Cleveland right-hander Corey Kluber entered the 2013 season as a 27-year-old with fewer than 70 major-league innings. He’s departing it, however, having established himself as one of the club’s — and perhaps the league’s — most effective starters, having recorded strikeout and walk rates of 23.3% and 5.2%, respectively, and a 74 xFIP- that’s fifth among pitchers with 100-plus innings.
Nor does Kluber’s success appear to be founded upon deception alone. His two-seam fastball sits at 93-95 mph. He has command of a cutter, which he throws around 90 mph, to either side of the plate. His slider has excellent two-plane break.
In summary, Kluber’s career arc is an unusual one: he’s in what’s typically a player’s peak-age season, entered that season with little in the way of major-league experience, is having great success in the majors presently, and appears to have the armspeed/command capable of sustaining that success.
While the understated right-hander isn’t inclined to meditate at length on the significance of his achievement (“That’s external to what I’m trying to focus on,” he says), he did consent — while rehabbing from a sprained middle finger — to provide briefly for the present author a biography of sorts for each of his four pitches, which appears below.
Carson Cistulli: I think the pitch that you throw most often is a two-seam fastball, yes?
Corey Kluber: Mm-hm.
CC: When does that pitch go back to? How long have you had that?
CK: I only started throwing the two-seam maybe, like, after the All-Star Break of last year. I’d always been mostly four-seam fastballs, but me and my pitching coach last year in Triple-A, we were just working on a way to get the ball down a little more. One thing I was struggling with — I was throwing fastballs for strikes, but they were too hittable, and that was the idea we went with. Whether I was getting a little more sink on it, or it was just helping me get on top of the ball a little more, I just ran with it.
CC: So it was that recent, though? Within the last year, basically?
CC: That pitch I’ve noticed you use not necessarily only just as a strike-one pitch. You go to the front hip a lot on left-handed batters; you go back-door against right-handers, too. Has that been something you’ve worked on, or did you do that right away?

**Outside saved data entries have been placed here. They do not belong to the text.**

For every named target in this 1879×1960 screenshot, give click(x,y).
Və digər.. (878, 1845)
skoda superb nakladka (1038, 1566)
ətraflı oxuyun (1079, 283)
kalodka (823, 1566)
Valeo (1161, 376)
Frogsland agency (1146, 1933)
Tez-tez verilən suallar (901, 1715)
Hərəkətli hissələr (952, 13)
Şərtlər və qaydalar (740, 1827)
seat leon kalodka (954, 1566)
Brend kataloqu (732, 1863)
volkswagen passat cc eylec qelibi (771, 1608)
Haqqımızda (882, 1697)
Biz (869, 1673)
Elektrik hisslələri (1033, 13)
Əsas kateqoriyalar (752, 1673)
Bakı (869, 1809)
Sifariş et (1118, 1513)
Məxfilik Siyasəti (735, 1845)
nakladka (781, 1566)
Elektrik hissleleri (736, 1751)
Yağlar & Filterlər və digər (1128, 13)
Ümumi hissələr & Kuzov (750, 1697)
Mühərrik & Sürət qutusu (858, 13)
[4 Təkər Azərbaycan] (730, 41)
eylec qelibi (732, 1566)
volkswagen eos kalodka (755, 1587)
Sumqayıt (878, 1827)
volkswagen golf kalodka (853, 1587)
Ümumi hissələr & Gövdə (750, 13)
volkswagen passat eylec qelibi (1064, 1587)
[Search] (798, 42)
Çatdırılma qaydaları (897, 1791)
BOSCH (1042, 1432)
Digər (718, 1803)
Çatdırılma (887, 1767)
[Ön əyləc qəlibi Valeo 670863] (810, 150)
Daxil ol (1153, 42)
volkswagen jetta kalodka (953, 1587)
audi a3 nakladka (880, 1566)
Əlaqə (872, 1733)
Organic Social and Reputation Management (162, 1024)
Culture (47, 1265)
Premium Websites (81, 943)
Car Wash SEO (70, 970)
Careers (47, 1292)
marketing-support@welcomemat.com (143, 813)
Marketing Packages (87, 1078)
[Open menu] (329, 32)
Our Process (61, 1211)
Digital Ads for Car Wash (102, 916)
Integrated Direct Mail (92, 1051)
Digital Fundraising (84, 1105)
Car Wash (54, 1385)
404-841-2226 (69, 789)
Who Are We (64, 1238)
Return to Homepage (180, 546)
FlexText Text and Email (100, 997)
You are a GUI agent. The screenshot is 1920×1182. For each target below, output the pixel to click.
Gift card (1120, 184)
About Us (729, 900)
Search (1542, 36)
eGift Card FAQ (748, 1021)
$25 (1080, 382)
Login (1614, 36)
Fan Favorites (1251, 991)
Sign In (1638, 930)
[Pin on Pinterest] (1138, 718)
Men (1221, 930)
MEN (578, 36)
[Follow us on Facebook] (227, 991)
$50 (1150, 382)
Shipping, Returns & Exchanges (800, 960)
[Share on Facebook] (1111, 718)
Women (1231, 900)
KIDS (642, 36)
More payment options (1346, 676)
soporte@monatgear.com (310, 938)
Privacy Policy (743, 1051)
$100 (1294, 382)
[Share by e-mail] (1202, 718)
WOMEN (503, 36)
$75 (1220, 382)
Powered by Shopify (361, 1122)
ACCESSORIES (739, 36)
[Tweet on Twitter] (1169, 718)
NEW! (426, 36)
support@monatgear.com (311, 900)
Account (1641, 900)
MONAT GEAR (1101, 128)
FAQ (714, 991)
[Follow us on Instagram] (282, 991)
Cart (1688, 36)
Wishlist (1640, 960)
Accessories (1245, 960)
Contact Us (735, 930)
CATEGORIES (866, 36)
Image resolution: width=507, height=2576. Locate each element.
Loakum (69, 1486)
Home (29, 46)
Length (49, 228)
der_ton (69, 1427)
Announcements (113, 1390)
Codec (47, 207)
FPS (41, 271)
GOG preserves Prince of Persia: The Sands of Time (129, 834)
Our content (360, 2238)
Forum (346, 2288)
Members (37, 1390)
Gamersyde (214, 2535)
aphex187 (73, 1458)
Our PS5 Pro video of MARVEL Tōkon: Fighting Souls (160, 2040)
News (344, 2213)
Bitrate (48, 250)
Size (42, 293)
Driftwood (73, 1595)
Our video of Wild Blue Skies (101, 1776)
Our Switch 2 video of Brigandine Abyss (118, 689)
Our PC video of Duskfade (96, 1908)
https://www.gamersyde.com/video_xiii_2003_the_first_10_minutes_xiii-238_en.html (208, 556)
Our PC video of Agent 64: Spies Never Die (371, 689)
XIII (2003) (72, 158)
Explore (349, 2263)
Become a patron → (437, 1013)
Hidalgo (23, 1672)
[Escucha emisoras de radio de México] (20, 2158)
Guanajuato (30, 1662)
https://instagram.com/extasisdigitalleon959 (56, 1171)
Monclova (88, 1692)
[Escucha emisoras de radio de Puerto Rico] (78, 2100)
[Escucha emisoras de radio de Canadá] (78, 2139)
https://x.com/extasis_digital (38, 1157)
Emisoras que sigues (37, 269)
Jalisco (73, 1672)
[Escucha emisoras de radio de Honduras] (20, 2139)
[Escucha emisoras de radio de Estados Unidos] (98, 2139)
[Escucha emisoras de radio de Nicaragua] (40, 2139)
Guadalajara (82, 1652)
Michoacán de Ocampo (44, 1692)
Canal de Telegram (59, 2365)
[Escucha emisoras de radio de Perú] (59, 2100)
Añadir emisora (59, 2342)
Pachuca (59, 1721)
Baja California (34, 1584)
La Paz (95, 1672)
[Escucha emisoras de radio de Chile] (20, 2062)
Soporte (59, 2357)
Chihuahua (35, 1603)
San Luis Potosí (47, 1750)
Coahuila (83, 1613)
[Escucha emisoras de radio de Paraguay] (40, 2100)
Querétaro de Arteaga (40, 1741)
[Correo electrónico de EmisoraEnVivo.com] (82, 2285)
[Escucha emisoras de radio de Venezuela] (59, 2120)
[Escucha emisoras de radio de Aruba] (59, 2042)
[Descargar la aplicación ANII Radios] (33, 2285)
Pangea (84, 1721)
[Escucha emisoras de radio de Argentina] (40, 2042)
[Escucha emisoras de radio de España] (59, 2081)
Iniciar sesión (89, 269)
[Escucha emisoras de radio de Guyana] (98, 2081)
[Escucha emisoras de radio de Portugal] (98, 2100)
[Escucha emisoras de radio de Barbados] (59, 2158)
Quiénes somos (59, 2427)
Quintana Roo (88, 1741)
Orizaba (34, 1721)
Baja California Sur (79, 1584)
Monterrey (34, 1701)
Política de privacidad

CK: No, as I started throwing it, I got more comfortable with it. When I go to my glove-side with it, I get that little bit of extra — I hang onto it a little longer, and it gets that little extra run-back sometimes.
CC: You throw another pitch, which — I hear on the Indians broadcast, I hear Rick Manning refer to it as a cutter. You throw it in the 90s, it’s got pretty good velocity, but it’s also got pretty good break. Do you call that pitch a cutter?
CC: Okay. And how long have you had that cutter, and where’d you start throwing that one?
CK: That was probably about — I’d say I’ve thrown it for about two years now. That was another one we worked on. Not last season, but the season before, that’s another one I worked on adding.
CC: What do you view as the instances in which you use that? Because that’s also one of your — that’s a pitch with which you throw a lot of strikes.
CK: I’ll throw that whenever. I don’t have a certain situation where I will or won’t. It all depends on how I feel a hitter’s set up, but I’ll throw it first pitch, I’ll throw it full count. Doesn’t really matter.
CC: And so that’s a second pitch that you’ve developed pretty recently?
Breaking Ball / Changeup
CC: A third pitch you throw is a slider?
CK: Mm-hm. A slider, a curveball. I call it a breaking ball. Whichever you want.
CC: Now, that’s a pitch — a lot of times, right-handers, whether it’s a slider or a curveball, a pitch with as much horizontal movement as you have on it, that’s a pitch that generally you’re going to see a right-hander throw a lot to a right-handed batter and not as much to a left-handed batter. I think, though — just looking at some information about you — you have pretty even rates, actually. You seem to feel pretty comfortable throwing that pitch to a left-handed batter, especially going back-foot on him.
CK: Yeah. For me, as long as I can make it look like a fastball coming out of my hand — if I can get it to come out on that same plane, I don’t think I necessarily need it to be more to righties than lefties. I think it can have the same effect on a lefty if it looks like a fastball.
CC: And where did you pick that pitch up?
CK: Well, my breaking ball and changeup I’ve been throwing the same way since college. I might change a little thing here or there, but for the most part [they’re the same].
CC: So that breaking ball you’ve had, and the changeup — which has also been rather effective — this is a pitch you’ve also thrown since Stetson [University]?
CC: And that’s also basically unaltered since you’ve left college?